Stored items:
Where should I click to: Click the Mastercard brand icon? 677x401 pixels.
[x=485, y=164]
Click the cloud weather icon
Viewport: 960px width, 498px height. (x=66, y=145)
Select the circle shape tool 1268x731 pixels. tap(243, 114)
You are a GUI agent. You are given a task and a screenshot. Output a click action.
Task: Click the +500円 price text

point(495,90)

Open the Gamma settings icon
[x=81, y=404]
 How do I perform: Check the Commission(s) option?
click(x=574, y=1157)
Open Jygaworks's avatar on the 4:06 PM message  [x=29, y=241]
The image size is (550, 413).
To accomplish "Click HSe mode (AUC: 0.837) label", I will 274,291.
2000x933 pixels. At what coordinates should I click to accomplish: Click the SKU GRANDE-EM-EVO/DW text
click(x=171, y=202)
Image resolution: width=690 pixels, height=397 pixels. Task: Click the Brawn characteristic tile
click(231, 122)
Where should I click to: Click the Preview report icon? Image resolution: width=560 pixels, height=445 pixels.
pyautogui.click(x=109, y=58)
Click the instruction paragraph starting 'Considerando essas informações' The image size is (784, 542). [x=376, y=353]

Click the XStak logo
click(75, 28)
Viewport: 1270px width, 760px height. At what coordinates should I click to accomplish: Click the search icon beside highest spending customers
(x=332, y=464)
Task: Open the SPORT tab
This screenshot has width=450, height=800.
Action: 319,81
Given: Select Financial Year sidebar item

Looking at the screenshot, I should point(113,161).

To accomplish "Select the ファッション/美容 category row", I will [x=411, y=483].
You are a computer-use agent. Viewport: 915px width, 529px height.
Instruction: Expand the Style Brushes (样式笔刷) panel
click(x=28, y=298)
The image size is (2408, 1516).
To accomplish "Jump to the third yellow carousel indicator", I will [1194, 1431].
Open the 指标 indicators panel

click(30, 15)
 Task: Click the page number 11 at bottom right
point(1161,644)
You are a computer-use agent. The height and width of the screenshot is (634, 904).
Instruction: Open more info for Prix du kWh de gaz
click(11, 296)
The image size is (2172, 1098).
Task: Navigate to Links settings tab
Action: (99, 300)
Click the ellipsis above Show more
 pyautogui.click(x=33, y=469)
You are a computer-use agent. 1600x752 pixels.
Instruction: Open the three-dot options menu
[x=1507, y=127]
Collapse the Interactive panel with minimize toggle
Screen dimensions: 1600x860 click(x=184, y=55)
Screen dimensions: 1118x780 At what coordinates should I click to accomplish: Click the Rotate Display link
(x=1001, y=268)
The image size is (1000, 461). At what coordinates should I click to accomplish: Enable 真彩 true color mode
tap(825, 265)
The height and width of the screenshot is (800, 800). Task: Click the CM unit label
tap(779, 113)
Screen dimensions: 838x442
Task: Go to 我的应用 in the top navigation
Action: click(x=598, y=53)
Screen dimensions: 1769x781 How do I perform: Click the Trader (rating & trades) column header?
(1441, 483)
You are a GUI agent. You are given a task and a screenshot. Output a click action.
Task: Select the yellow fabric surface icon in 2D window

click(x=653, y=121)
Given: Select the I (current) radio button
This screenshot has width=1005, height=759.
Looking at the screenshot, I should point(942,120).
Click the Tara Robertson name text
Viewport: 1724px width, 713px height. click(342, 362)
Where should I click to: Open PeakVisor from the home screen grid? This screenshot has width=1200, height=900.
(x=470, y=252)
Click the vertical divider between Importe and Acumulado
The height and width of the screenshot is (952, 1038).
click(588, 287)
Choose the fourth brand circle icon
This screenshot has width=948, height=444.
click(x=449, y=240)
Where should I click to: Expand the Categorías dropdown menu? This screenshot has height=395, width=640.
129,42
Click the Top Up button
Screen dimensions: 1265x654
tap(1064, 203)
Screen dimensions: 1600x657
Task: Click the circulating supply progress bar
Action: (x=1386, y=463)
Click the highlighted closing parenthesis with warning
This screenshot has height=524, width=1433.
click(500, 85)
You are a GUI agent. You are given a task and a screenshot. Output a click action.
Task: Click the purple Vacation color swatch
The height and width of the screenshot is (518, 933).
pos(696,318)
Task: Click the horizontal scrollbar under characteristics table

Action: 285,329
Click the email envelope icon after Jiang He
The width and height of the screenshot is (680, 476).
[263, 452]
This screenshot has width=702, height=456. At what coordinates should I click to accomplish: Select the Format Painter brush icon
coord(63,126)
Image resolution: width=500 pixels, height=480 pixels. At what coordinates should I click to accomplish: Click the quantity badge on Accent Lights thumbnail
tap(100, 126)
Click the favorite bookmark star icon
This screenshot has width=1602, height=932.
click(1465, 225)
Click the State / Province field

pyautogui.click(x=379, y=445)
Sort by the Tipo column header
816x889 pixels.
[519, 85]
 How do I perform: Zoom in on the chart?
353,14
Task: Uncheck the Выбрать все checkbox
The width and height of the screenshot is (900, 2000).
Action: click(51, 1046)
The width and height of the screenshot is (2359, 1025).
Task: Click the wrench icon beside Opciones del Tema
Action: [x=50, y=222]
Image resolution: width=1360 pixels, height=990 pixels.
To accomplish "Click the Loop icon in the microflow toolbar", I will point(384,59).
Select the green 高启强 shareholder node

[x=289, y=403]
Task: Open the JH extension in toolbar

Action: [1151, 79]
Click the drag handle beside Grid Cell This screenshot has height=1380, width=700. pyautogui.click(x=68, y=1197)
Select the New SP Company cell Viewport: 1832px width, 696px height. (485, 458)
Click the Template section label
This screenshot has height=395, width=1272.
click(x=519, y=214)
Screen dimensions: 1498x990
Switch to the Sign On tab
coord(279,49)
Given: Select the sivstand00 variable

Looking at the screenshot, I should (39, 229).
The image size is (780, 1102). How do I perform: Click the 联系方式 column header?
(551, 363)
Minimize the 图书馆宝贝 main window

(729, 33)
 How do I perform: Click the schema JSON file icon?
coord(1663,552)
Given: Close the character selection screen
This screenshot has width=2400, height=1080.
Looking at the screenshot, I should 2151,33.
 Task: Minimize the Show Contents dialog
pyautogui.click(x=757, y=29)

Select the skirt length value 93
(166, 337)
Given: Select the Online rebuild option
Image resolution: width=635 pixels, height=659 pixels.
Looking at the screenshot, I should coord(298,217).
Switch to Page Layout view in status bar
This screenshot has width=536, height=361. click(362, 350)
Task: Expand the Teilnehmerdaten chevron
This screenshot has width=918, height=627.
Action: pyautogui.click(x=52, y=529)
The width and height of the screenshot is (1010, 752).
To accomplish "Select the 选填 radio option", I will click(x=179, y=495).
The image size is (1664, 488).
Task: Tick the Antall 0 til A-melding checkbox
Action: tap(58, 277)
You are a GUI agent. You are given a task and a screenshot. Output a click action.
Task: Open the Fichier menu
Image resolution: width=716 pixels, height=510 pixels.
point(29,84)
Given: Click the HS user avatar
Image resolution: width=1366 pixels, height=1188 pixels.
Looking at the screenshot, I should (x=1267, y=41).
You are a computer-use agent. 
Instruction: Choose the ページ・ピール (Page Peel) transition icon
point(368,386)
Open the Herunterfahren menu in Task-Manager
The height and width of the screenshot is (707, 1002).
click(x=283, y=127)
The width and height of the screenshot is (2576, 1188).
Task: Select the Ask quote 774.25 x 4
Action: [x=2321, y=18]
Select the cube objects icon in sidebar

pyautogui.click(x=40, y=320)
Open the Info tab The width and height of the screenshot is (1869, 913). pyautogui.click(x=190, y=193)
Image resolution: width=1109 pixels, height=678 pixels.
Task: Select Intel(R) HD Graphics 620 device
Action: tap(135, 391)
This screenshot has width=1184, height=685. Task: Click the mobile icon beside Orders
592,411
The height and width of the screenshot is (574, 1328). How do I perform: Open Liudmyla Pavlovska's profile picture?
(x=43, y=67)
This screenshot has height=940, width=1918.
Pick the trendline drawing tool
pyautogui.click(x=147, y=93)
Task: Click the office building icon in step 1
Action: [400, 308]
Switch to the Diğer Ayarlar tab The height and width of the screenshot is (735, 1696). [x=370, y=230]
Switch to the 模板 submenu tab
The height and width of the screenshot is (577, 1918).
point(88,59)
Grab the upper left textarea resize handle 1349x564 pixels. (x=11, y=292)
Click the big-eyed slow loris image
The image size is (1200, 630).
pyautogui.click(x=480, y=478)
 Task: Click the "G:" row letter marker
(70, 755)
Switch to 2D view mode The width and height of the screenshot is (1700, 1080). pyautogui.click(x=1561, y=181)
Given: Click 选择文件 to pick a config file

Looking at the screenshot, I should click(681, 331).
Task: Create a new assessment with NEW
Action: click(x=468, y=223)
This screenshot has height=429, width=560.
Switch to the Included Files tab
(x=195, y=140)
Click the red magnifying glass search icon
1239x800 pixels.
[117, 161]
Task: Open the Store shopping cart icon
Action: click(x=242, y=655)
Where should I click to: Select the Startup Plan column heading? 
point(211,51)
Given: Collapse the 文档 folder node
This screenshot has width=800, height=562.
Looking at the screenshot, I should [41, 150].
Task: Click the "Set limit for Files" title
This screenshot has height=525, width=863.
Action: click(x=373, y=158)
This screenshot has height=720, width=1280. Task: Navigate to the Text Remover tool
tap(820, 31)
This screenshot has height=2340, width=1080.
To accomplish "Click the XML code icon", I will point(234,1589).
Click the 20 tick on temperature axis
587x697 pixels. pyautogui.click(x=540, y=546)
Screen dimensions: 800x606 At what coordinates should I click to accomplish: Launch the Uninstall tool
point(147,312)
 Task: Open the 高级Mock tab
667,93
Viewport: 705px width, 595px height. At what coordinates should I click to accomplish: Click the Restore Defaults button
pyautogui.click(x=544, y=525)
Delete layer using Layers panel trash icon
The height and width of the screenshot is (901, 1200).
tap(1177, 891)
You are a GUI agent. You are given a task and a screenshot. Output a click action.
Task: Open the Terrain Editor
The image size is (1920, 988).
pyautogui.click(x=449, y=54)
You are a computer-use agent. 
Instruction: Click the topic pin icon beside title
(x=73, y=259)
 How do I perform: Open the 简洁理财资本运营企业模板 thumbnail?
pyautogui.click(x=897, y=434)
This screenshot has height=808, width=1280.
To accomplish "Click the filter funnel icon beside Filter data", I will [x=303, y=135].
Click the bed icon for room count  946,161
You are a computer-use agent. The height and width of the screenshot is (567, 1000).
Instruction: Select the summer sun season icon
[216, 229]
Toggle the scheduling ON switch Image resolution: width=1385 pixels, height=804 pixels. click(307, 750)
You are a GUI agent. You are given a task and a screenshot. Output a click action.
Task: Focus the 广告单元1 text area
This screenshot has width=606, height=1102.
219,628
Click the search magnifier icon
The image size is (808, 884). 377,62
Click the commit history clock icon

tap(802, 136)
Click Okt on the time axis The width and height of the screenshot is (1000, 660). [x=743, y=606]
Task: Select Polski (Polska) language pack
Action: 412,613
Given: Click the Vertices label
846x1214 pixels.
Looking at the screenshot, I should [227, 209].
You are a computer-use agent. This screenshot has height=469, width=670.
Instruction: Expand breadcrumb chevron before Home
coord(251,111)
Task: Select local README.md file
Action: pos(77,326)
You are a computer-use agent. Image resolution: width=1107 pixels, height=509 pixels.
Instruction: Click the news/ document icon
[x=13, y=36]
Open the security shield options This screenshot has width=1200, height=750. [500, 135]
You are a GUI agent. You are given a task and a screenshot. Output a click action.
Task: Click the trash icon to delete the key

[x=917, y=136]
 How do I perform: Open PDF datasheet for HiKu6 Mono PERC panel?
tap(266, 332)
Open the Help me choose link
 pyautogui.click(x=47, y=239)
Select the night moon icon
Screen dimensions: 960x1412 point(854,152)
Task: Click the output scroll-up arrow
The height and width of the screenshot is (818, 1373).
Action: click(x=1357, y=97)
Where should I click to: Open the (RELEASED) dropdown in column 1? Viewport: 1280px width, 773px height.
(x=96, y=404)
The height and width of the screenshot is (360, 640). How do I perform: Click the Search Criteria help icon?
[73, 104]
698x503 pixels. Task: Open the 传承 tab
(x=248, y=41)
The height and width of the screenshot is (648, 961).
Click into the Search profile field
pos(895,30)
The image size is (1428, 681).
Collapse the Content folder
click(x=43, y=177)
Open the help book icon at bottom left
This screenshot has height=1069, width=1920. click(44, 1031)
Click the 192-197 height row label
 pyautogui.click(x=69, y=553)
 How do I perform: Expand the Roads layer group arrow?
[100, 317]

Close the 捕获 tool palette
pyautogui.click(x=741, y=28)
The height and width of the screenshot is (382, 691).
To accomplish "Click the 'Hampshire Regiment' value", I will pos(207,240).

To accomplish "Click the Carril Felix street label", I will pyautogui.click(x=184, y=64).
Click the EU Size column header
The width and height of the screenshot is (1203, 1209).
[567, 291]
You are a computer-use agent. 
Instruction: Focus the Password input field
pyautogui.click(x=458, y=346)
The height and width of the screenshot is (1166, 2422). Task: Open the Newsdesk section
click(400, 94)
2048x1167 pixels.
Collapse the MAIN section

→ Exercise directions: Exactly the lines above from the one with "Grab the upper" to the one with "This screenshot has height=429, width=560.", both included, are to be quoted; leave the rest out.

→ Answer:
Grab the upper left textarea resize handle 1349x564 pixels. (x=11, y=292)
Click the big-eyed slow loris image
The image size is (1200, 630).
pyautogui.click(x=480, y=478)
 Task: Click the "G:" row letter marker
(70, 755)
Switch to 2D view mode The width and height of the screenshot is (1700, 1080). pyautogui.click(x=1561, y=181)
Given: Click 选择文件 to pick a config file

Looking at the screenshot, I should click(681, 331).
Task: Create a new assessment with NEW
Action: click(x=468, y=223)
This screenshot has height=429, width=560.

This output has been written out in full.